When I think about my twenties, I picture myself in constant motion. Running shoes by the door. A yoga mat permanently unrolled in the corner of my apartment. Gym clothes draped over the back of a chair because they were never really “put away” — they were always about to be used again. I moved my body almost every day, sometimes twice a day, and I wore that consistency like a badge of honor.
I ran several days a week, always chasing a slightly faster pace. If I finished a loop in 52 minutes, the next time I wanted 50. If I could hold a plank for a minute, I tried for ninety seconds. My yoga classes were intense — the kind that left sweat pooling at the base of the mat. Even my home practices weren’t gentle. I flowed hard. I pushed deep into poses. I equated shaking muscles with success.
On the surface, I looked like the picture of health. I was lean. I was disciplined. I was “fit.” But underneath that carefully curated image was a woman who was quietly at war with her own body.
I’ve always loved movement.
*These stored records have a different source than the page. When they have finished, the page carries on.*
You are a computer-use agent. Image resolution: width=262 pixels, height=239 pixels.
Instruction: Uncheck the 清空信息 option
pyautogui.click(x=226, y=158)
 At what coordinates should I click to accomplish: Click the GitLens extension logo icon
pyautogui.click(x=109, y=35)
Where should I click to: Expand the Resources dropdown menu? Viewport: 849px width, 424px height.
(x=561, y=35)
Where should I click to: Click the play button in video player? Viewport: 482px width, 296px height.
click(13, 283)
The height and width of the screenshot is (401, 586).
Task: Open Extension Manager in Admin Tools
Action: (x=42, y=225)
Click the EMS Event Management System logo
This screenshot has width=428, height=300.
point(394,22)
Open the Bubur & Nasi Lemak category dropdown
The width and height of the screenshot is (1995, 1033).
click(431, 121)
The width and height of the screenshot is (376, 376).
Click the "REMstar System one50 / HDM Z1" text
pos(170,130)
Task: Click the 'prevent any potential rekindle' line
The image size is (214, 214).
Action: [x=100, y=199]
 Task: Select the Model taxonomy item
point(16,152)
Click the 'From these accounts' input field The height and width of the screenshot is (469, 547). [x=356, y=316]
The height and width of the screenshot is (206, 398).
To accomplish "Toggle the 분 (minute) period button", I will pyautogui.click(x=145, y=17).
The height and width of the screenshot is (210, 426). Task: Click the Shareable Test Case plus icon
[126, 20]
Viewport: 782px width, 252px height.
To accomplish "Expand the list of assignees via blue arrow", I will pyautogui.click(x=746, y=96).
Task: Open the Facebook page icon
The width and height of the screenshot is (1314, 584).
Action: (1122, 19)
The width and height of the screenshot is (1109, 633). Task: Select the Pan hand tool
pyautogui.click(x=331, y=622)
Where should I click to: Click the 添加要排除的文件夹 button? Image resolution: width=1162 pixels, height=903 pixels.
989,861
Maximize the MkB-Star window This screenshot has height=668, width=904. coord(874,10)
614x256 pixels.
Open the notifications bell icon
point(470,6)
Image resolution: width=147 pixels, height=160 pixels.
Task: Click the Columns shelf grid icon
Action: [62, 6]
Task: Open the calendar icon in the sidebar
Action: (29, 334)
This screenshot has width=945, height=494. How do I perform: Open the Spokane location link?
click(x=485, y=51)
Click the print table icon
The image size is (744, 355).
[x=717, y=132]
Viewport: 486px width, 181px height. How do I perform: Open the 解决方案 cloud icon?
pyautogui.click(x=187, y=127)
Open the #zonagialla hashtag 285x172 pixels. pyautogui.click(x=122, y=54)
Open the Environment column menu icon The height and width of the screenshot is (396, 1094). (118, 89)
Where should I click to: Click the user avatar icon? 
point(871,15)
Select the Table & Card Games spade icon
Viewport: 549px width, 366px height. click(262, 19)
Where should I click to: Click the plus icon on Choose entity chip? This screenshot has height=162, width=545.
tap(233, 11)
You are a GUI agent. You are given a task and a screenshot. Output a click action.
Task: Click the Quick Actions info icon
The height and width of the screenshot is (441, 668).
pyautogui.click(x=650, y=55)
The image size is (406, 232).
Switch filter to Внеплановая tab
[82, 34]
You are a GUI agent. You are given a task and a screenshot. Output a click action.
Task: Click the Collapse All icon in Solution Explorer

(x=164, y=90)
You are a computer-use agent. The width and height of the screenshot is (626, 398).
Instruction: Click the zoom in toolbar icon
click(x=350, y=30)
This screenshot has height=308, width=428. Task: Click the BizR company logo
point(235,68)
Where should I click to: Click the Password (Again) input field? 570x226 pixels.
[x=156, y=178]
As a little girl, I danced around the living room in socks that slid across the hardwood floors. I took dance classes for years — ballet, jazz, anything that allowed me to express myself without speaking. In high school, I joined the volleyball team and started running, partly to manage stress and partly because I liked how strong it made my legs feel. In college, I found yoga and felt something shift inside me. It wasn’t just exercise; it was grounding. It was ritual.
But somewhere along the way, joy and control became tangled together.
In my early twenties, living in New York City, I belonged to a gym. I mostly stuck to the cardio machines — the treadmill, the elliptical, occasionally the stair climber if everything else was taken. The weight room felt like foreign territory. I didn’t know how to use most of the machines, and I was too self-conscious to ask. The free weights area seemed intimidating and loud. I told myself I didn’t need it. Running and yoga were enough.
If I’m honest, cardio felt safer. It burned calories in a way that was easy to quantify. Miles run. Minutes logged. Sweat equaled virtue. Lifting weights, on the other hand, carried an unspoken fear: What if I got bigger? What if my thighs thickened? What if my arms stopped looking “lean”?
This was the mid-to-late 2000s, when the cultural ideal of thinness was relentless and unforgiving. I absorbed it without even realizing how deeply it was shaping me. I didn’t consciously think, I must be as small as possible. But I absolutely believed that smaller meant better. More disciplined. More attractive. More worthy.
So I did what so many active women do: I moved a lot and ate very little.
You would think that someone running miles each week and taking high-intensity yoga classes would fuel like an athlete. I didn’t. I under-ate. I restricted calories. I skipped snacks. I told myself I was being “healthy.”
And yes, it worked — at least in the way diet culture defines success. I made myself smaller. My clothes fit loosely. People commented on how fit I looked.
But my body was sending distress signals that I ignored. My skin was dull and reactive. My nails were brittle. Sometimes my heart would flutter in a way that made me pause mid-sentence. I often felt lightheaded when I stood up too quickly. I was hungry — ravenously, persistently hungry — but I treated hunger like a weakness to overcome rather than a message to heed.
I remember lying in bed at night with my stomach growling and telling myself I would “be better” tomorrow. As if hunger was a moral failure.